I am afraid.
The other week I was praying a novena for my mentally ill daughter Felicity. I begged Mary to untie the knots in her sometimes difficult life. It just occurred to me I am also in need of those prayers. I can just imagine Mary saying, “Untie the knots in Felicity’s life? What about those in your own?” Somehow our knots are all entangled together.
Prayers are never answered in a straightforward way. God doesn’t just take away the situation we want to be released from. Oh no, He leads us on an unexpected journey. He takes us where we would never ask to go. It could be exciting beyond imagination. It certainly is frightening. Do I want to go there?
I am afraid.
By writing about my experiences raising a child with mental illness, as I promised in my last post, I am afraid I’m going to have to face up to all the mistakes of the past. I will have to relive those days I’d rather forget. I will be admitting I am far from perfect.
Part of me wants to retreat right now while I have a chance. I don’t want people to know who I was, and what I still struggle with. Perhaps I should just swap some private letters with Felicity. There is no reason I have to post our story in public, is there?
I want to say, “I’m Sue, an unschooling mother. My life is almost perfect. It’s always been that way. I’ve got everything worked out.” I want to fool you. I want to fool myself.
Have you ever noticed that the greatest graces come from the greatest challenges? If only we are able to accept the invitation. If only we weren’t afraid to take the first step.

- _Required work_
- 1) Which sentences in the post on being afraid begin with the words "I want to"? List all of them.
- 2) Write out the post on being afraid word for word, starting at "Part of me wants" and ending at "to fool myself.".

- _Data extract_
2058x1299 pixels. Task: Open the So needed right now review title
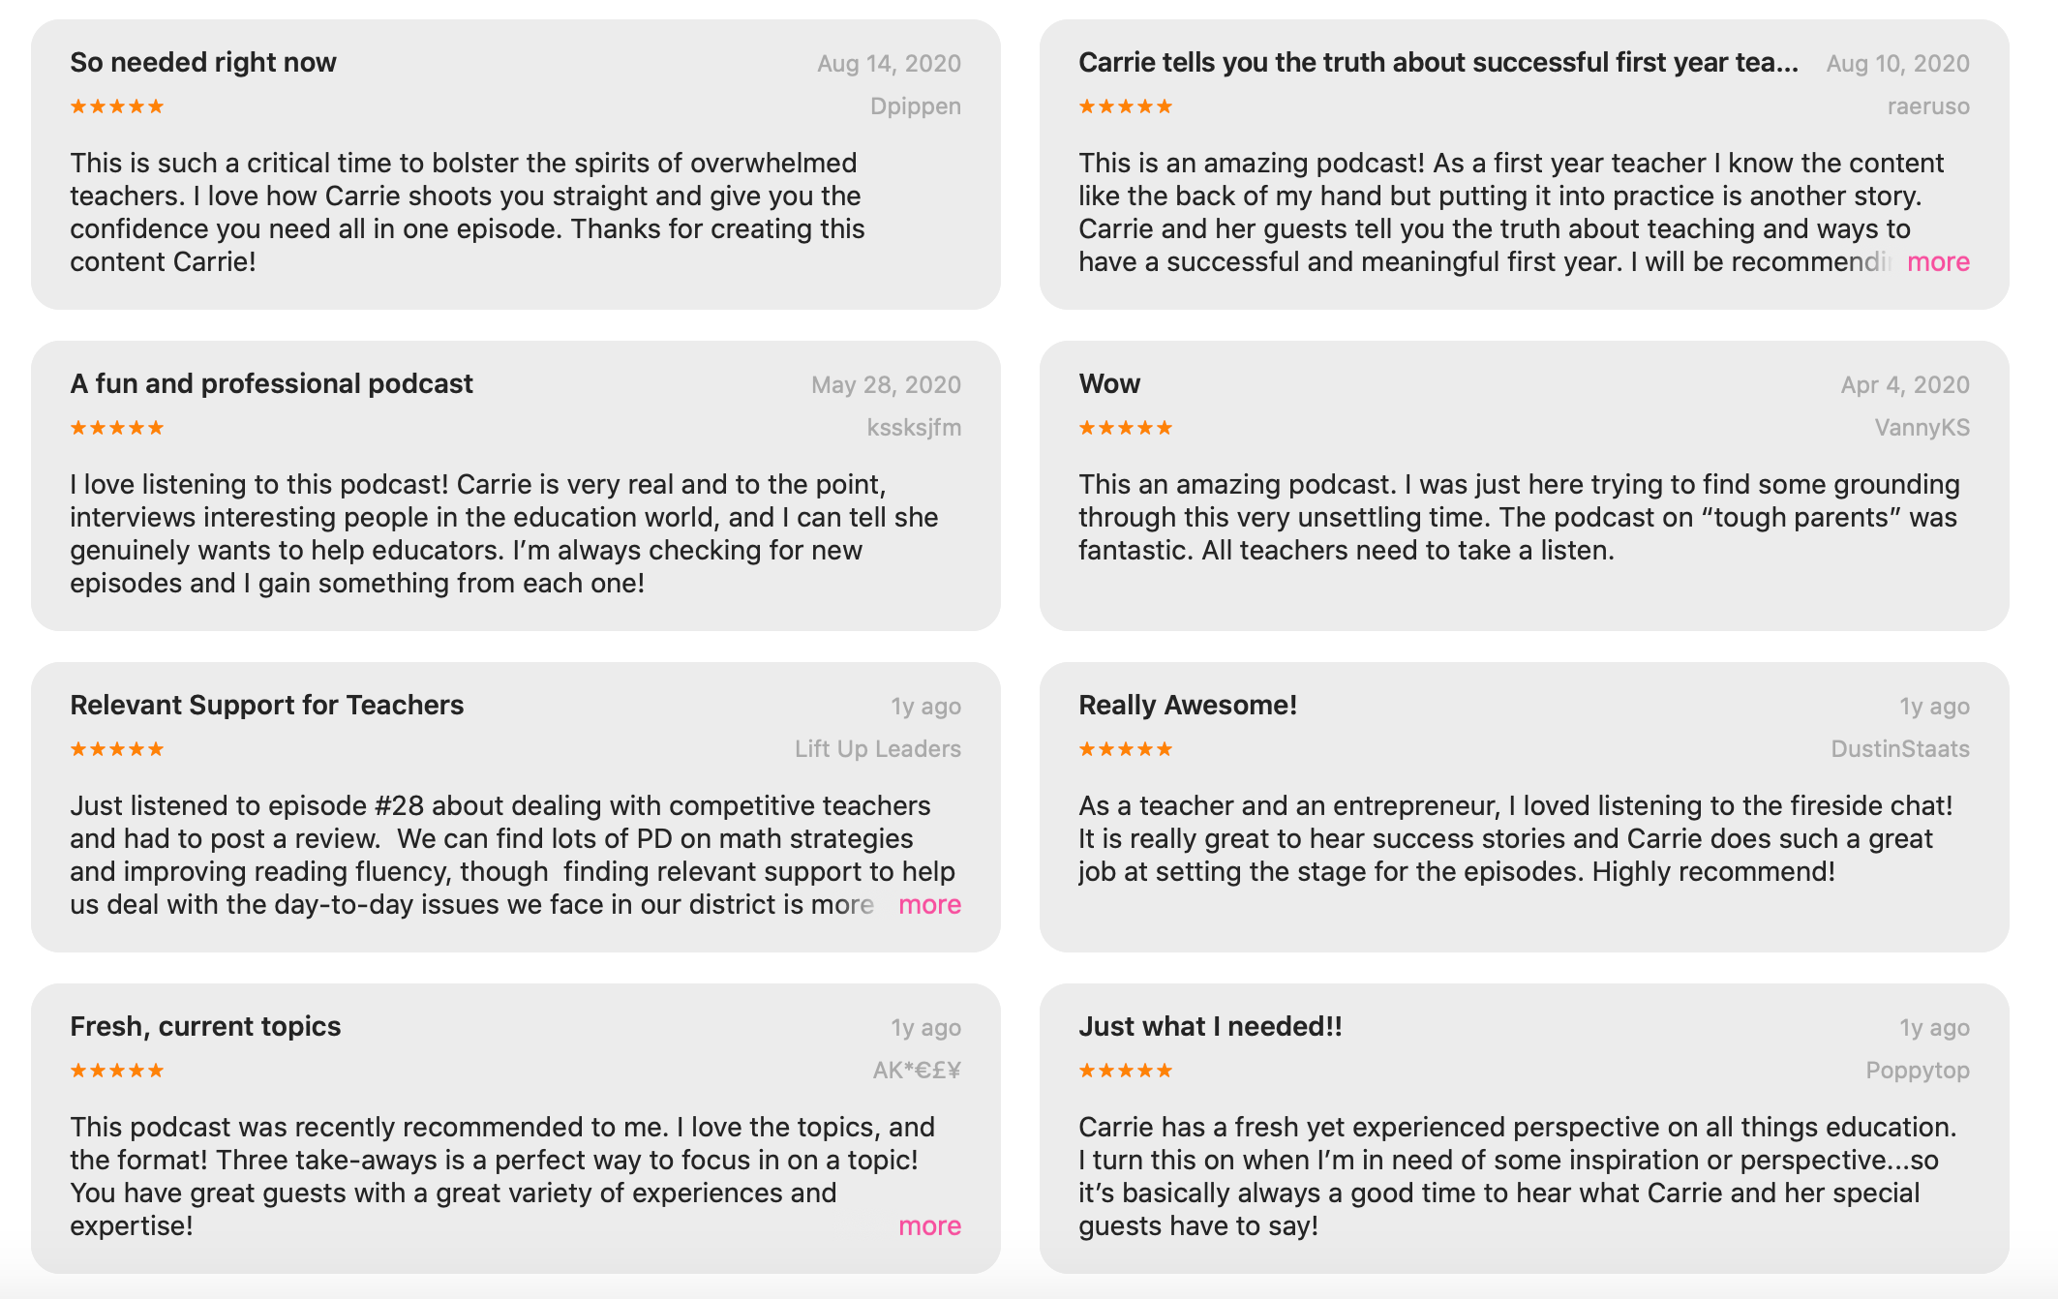pyautogui.click(x=203, y=63)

- _Outputs for the tasks_
- 1)
- I want to say, "I'm Sue, an unschooling mother. My life is almost perfect. It's always been that way. I've got everything worked out."
- I want to fool you.
- I want to fool myself.

- 2)
Part of me wants to retreat right now while I have a chance. I don’t want people to know who I was, and what I still struggle with. Perhaps I should just swap some private letters with Felicity. There is no reason I have to post our story in public, is there?
I want to say, “I’m Sue, an unschooling mother. My life is almost perfect. It’s always been that way. I’ve got everything worked out.” I want to fool you. I want to fool myself.